Sunday, October 28, 2012

Looper



       Looper is a solid and intense science fiction film with equal parts action and mind bending plot; just the way a good science fiction film should be.  In the year 2074, because of technology, it is extremely difficult for the mob to get away with killing people.  The solution is to send a mark 30 years into the past where a hit man is waiting.  Clean and efficient with no traceable evidence.  Of course the mob hates loose ends, so they ‘close the loop’ by eventually sending the hit man back in time where their earlier selves kill them.  Since the marks are hooded, the hit men never know it’s their future selves they are killing until they see the big gold payout attached to the body.  The hit men know that their services are no longer required and they will have 30 years to enjoy their wealth until the mob sends them back to be murdered by themselves.  Sounds complicated?  It is.

We are introduced to Joe (Joseph Gordon-Levitt) who lives a fairly successful life of a mob hitman.  He is professional and dispassionate in his killing assignments and at night he lives a life of fast cars, night clubs, and drug addiction.  All is going as well as expected until one of his marks arrives from the future without a hood.  Joe recognizes the mark as his older self.  Old Joe (Bruce Willis) uses young Joe’s hesitation to escape.     Fearing time paradoxes and mob retribution, Joe scrambles to find his older self in order to kill him.  I’ve probably lost most of the readers at this point, but for sci-fi lovers, this is as cool as it gets.

Abe (a haggard Jeff Daniels) is the mob boss during young Joe’s time, who has been sent from the future to oversee the Looper program.  He considers his assignment to be slumming it in the past.  Once he realizes the entire program is in jeopardy by the escape of old Joe, he turns the pressure on young Joe in heavy mob fashion.  Everyone is out to get old Joe including young Joe.  The stakes have been raised as the amount of ‘closing the loop’ hits have dramatically increased due to someone in the future named ‘The Rainmaker’. This mysterious figure singlehandedly is wiping out the entire  Looper program.

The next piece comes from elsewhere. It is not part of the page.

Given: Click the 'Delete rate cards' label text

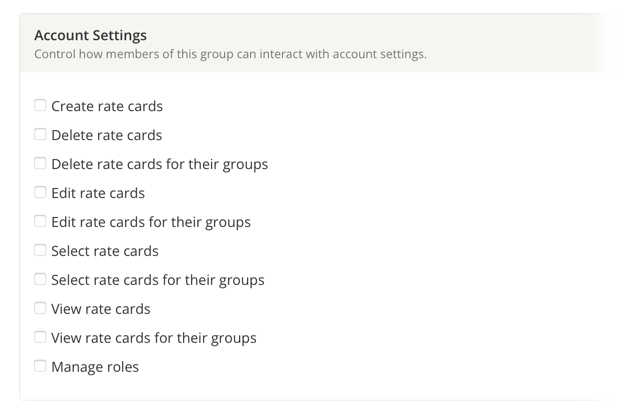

Through a series of accelerated flashbacks (or are they flashforwards), we see the arc of Joe’s life that leads to the point where he is sent unhooded into the past to face his younger self.  We see that he has been redeemed by the love of woman (Quing Xu) and has transformed from a drug addicted mafia thug to a purposeful man who wishes to preserve the life he has made for himself.  Of course this brings a whole new meaning to the phrase ‘your past catching up with you’ as he struggles to find a way out of his inevitable death by his own hand.
For two men who don’t look that much alike Bruce Willis and Joseph Gordon Levitt are made up to be plausibly the same person at two different stages of their life.  We sympathize with Old Joe as he appears to be a man redeemed, but when Old Joe starts to systematically track down children born on a certain date and kill them, we start to wonder who is the good guy and who is the bad guy.  The young Joe who we revile is suddenly  thrust into the role of protecting these kids for reasons even he doesn’t fully understand.  

Young Joe eventually finds the pattern of Old Joe’s killing spree and locates the final intended victim on a farm.  Suffering from injuries and drug withdraw, a young Joe is confronted with obvious suspicion from a woman named Sara who owns the farm (an enchanting Emily Blunt trying her best to channel an American redneck accent.  I won’t say she failed as I definitely bought her being American, but there was something slightly off with the accent).  Sara is fiercely protective of her young son, who Joe is convinced his older self is coming to kill.  As Joe grows closer to the boy, he realizes the true scope of who and what the boy is and the pieces of the puzzle begin to come together.

Time travel movies are inherently flawed as changes in the past will affect the future in ways that we are not able to comprehend (aka The Butterfly Effect or Chaos Theory or whatever you want to call it).  This film tackles these complexities as well or better than any film I have seen.  Joseph Gordon-Levitt solidifies himself in my estimation of  being one of the best actors of the new generation of actors coming forward. Not only does he capture a mob persona realistically, but he is able to mimic Bruce Willis, a man he looks nothing alike, well enough to suspend our disbelief. If he is not A-list yet he soon will be.

This is just a good science fiction movie through and through.  It probably won’t win any awards, but Sci-fi geeks will have a great time and spend days trying to unravel paradoxical events with their other geek friends at the next Star trek convention.